→ **WHAT YOU HAVE TO DO**
In the listing below, find every line containing "agent" and copy it out.

→ **THE DATA**
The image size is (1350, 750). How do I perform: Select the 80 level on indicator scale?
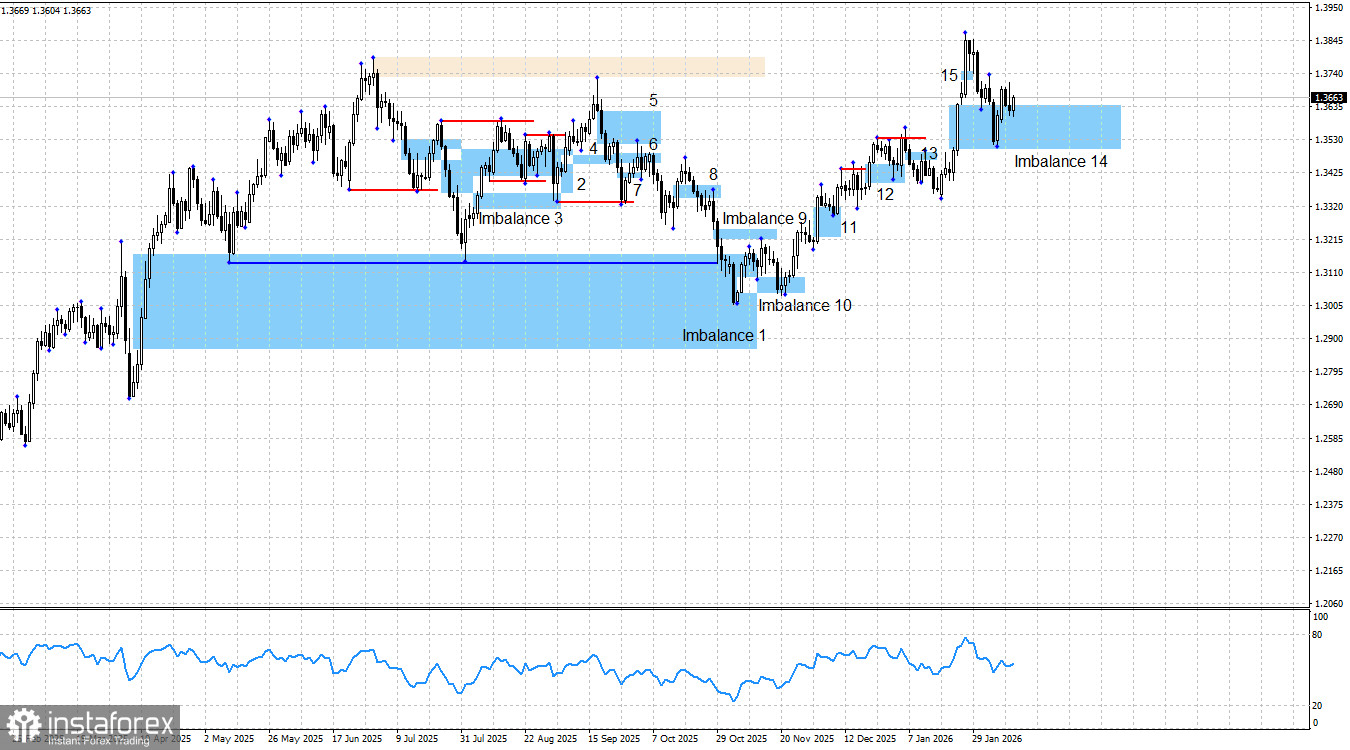coord(1317,635)
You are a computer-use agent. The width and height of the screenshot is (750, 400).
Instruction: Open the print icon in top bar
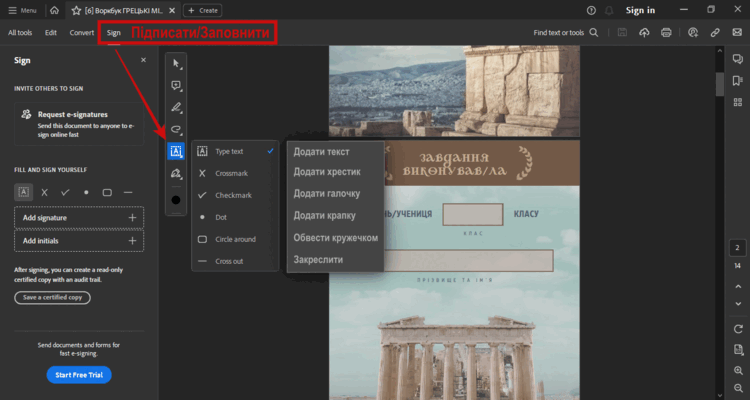pos(666,33)
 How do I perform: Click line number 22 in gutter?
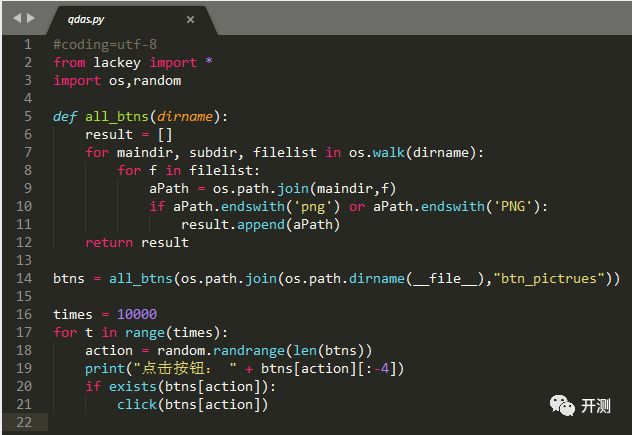click(x=24, y=422)
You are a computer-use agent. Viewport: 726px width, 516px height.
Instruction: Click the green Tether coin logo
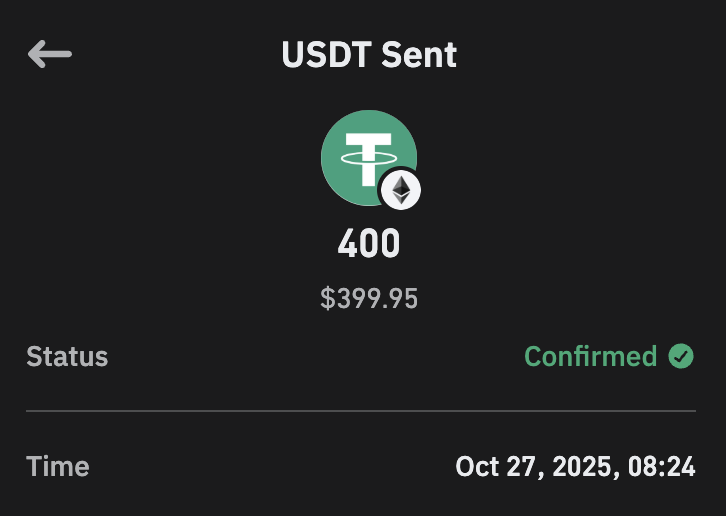pos(360,152)
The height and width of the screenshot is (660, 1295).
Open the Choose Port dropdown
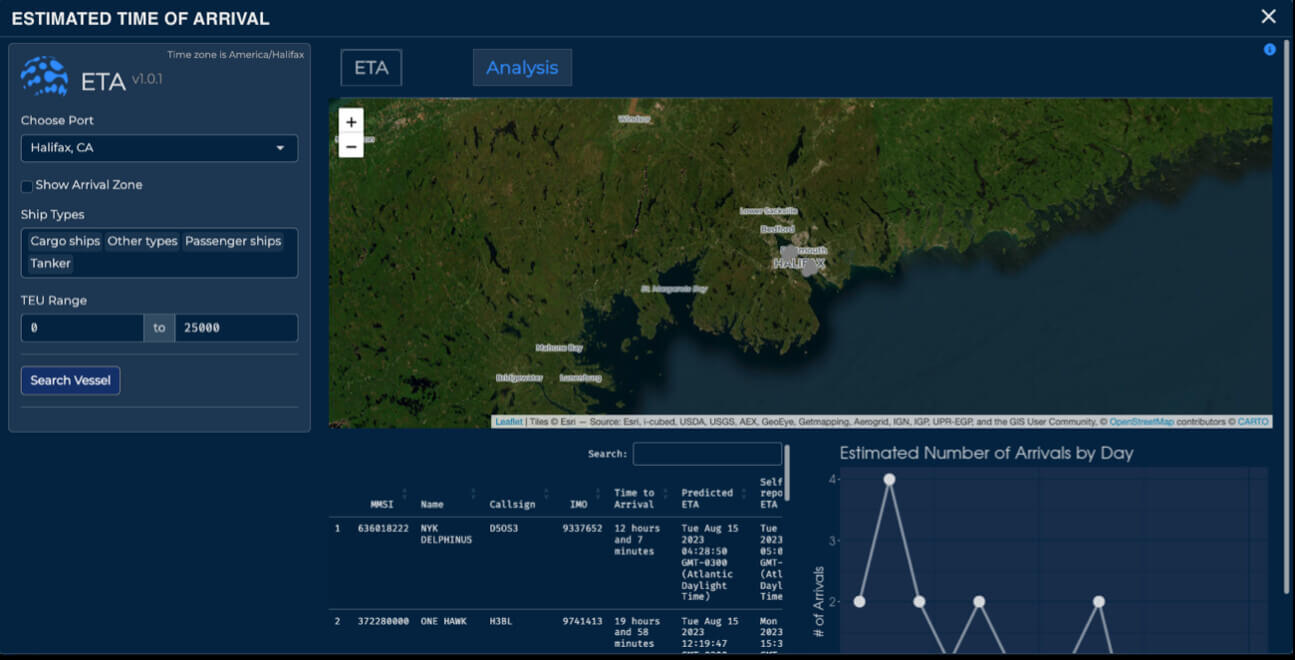coord(159,148)
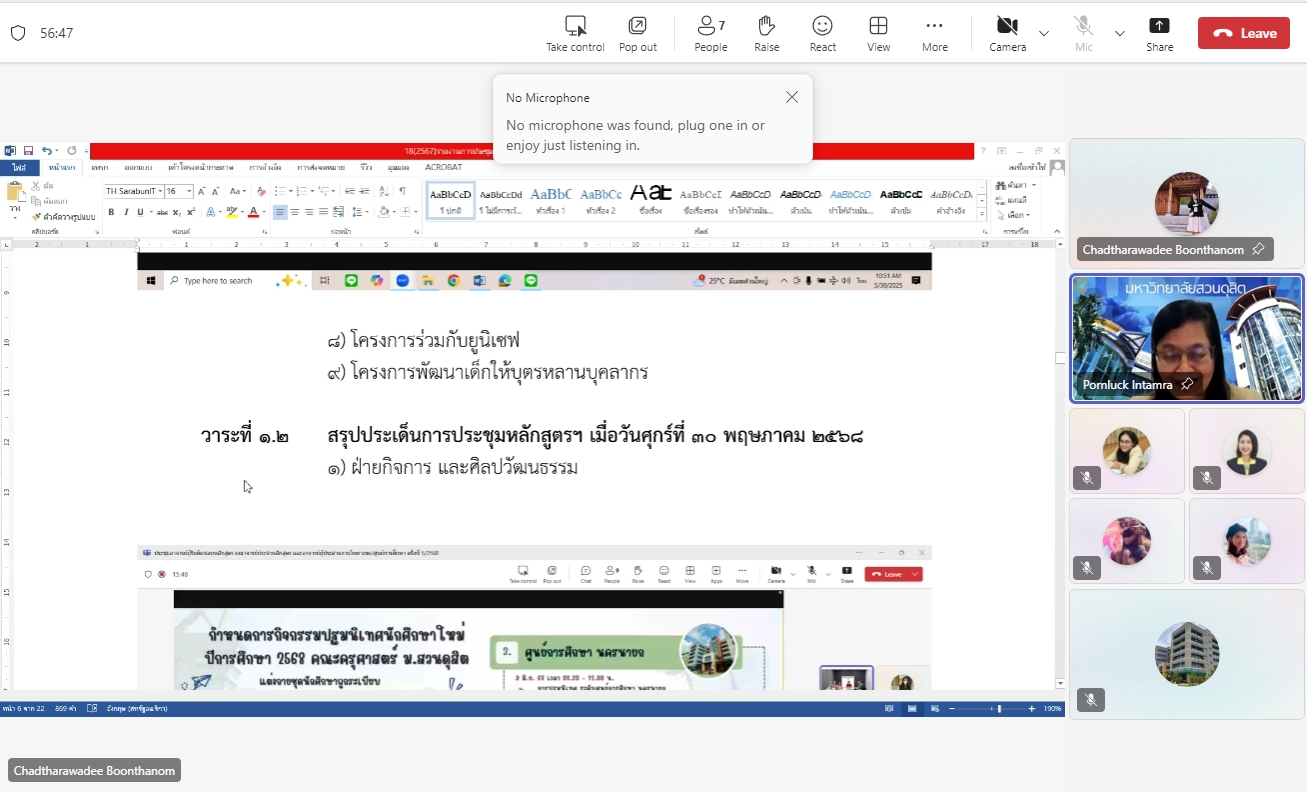This screenshot has width=1307, height=792.
Task: Turn on the Camera
Action: pyautogui.click(x=1007, y=26)
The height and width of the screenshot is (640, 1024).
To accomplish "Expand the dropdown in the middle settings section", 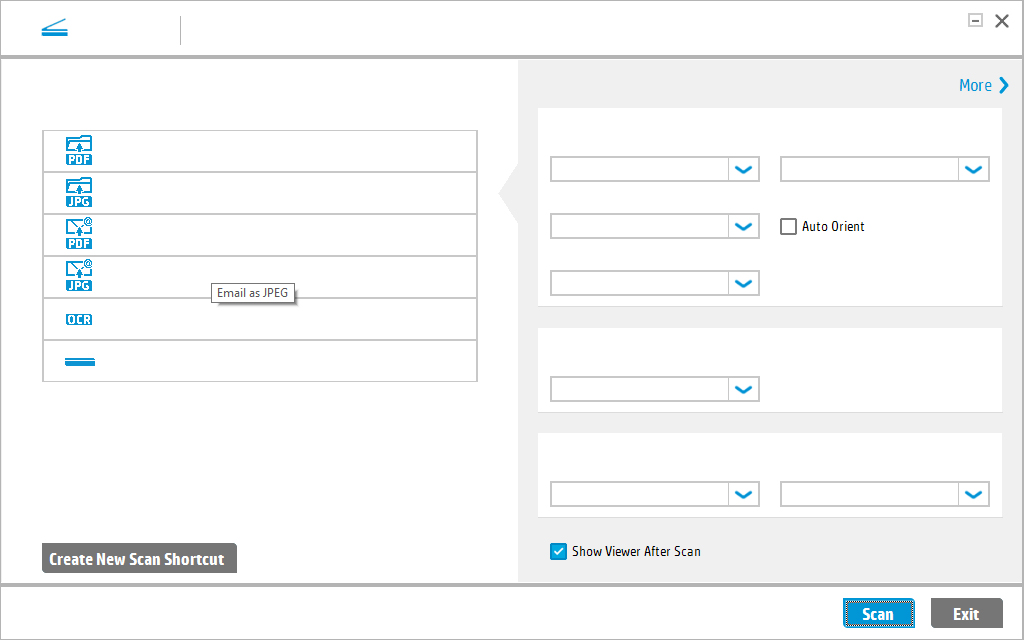I will click(654, 389).
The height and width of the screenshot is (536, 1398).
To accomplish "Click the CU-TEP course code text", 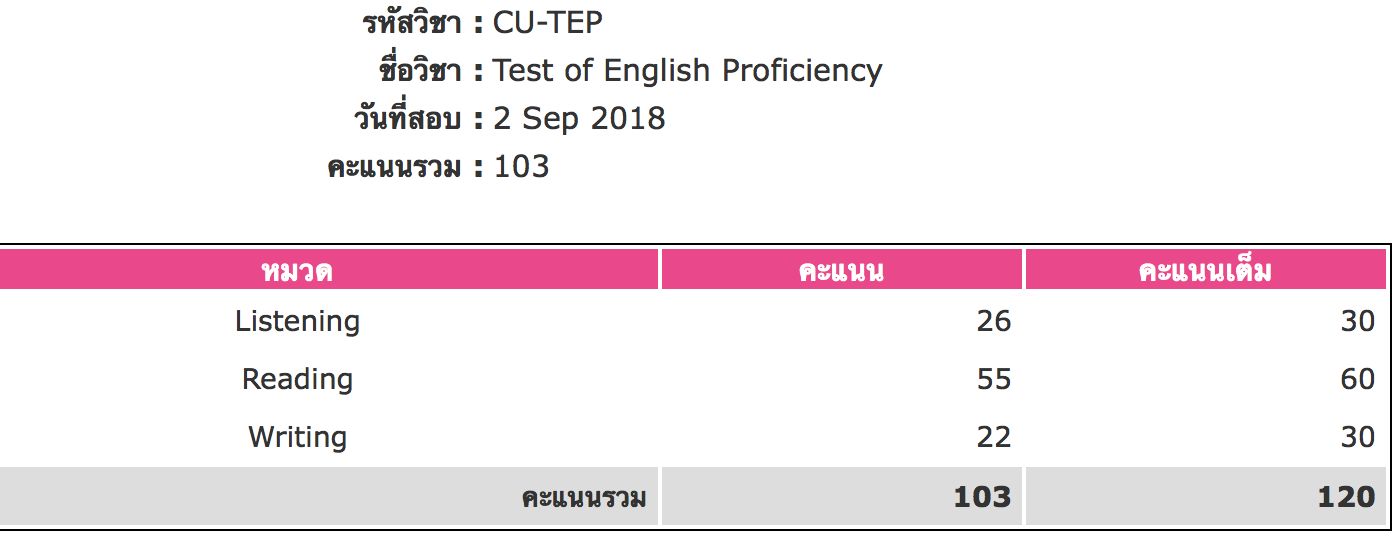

→ **TASK SOLUTION**
You are a computer-use agent. The width and height of the screenshot is (750, 400).
You are a computer-use agent. Viewport: 726px width, 516px height.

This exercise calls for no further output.